Par Jean-Yves Chapuis, consultant en stratégie urbaine, ancien élu à l’urbanisme à Rennes et Rennes Métropole.
Les thèmes des élections municipales se sont concentrés cette année sur la nature dans la ville, les embouteillages et les transports en commun, la densité, la sécurité et la propreté. On peut y rajouter une forte critique des métropoles qui participeraient à la destruction de la planète. Certaines personnes du monde académique y voient l’incapacité des élus et des professionnels à changer de lunettes. Ils regarderaient un monde qui n’existe plus.
Le monde académique semble incriminer le monde des décideurs politiques, comme s’ils étaient seuls responsables à la fois de cette déconnexion et des malentendus qui persistent sur les solutions à mettre en œuvre. Ce constat me semble injuste et trop rapide. Monde politique et monde académique n’auraient-ils pas tout à gagner à changer de lunettes quand ils se jaugent l’un l’autre à distance, sans se confronter suffisamment ?
Plus largement, il me semble que les thèmes qui émergent pointent vers une défiance générale à l’égard des responsables publics qui peinent à répondre aux angoisses existentielles des citoyens. Cela se traduit par une demande tous azimuts, et une attente que les responsables politiques soient à hauteur de leurs préoccupations quotidiennes et existentielles
En effet l’action publique est soumise à des demandes contradictoires, aujourd’hui amplifiées par les réseaux sociaux qui exigent des réponses précises et immédiates. L’urbanisme n’est pas une science mais une pratique. Elle demande de l’humilité et la capacité à réunir, dans le temps, des compétences multiples pour réussir la fabrication de la ville. Les bureaux d’études qui sont sur le terrain le savent. Bien souvent, par la qualité de leur travail, ils posent aux élus des questions de stratégie difficiles à trancher par manque d’ingénierie urbaine.
A Rennes, la politique de l’habitat - souvent donnée en exemple - a été menée à la fois avec une maîtrise foncière et une politique de l’habitat social dans tous les quartiers. Cela s’est fait le plus souvent contre l’avis des habitants. Il y a des rapports de force à faire vivre qui ne sont pas toujours faciles à gagner.
Et le monde académique a été associé à cette politique : pas question qu’un projet de construction de logements ne voit le jour sans qu’un.e. sociologue n’ait donné son avis, apporté son regard, très complémentaire de ceux des élus, architectes, urbanistes etc.
Autres exemples avec les quais de la Garonne ou les berges du Rhône : la réalisation de ces opérations s’est faite avec de fortes résistances des citoyens. Aujourd’hui ces opérations d’aménagement d’espaces publics sont plébiscitées.

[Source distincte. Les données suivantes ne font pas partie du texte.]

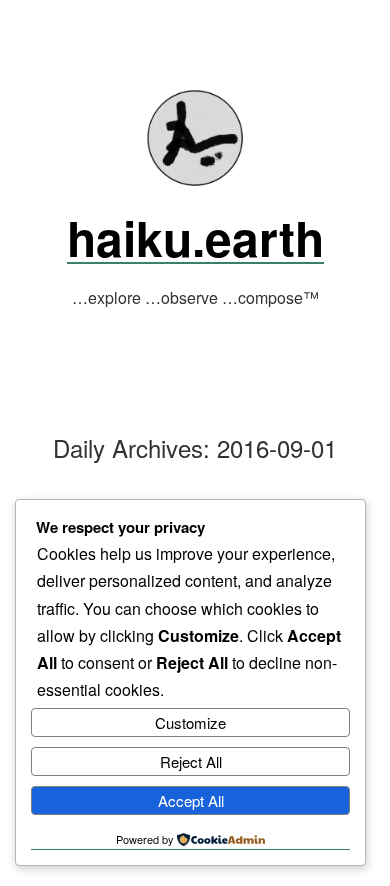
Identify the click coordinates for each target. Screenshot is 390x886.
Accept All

La construction d’une culture commune du projet urbain prend du temps. Et nous avons besoin de la coopération de tous, politiques, techniciens, experts du monde académique, artistes... Pour conduire une action publique engagée, en dialoguant véritablement avec la demande sociale, il faut créer ce que j’appelle des communautés éphémères, intégrant élus, techniciens, chercheurs, pour appréhender les nouvelles demandes des citoyens. C’est ainsi que l’on accepte de se comprendre, dans nos statuts différents
Ce n’est pas chose aisée d’apprendre à travailler ensemble, pour développer une maîtrise d’ouvrage urbaine forte, qui permette avec les citoyens un vrai débat. Plus que dans la dénonciation, il est pourtant là l’enjeu démocratique de l’appropriation et de la connaissance.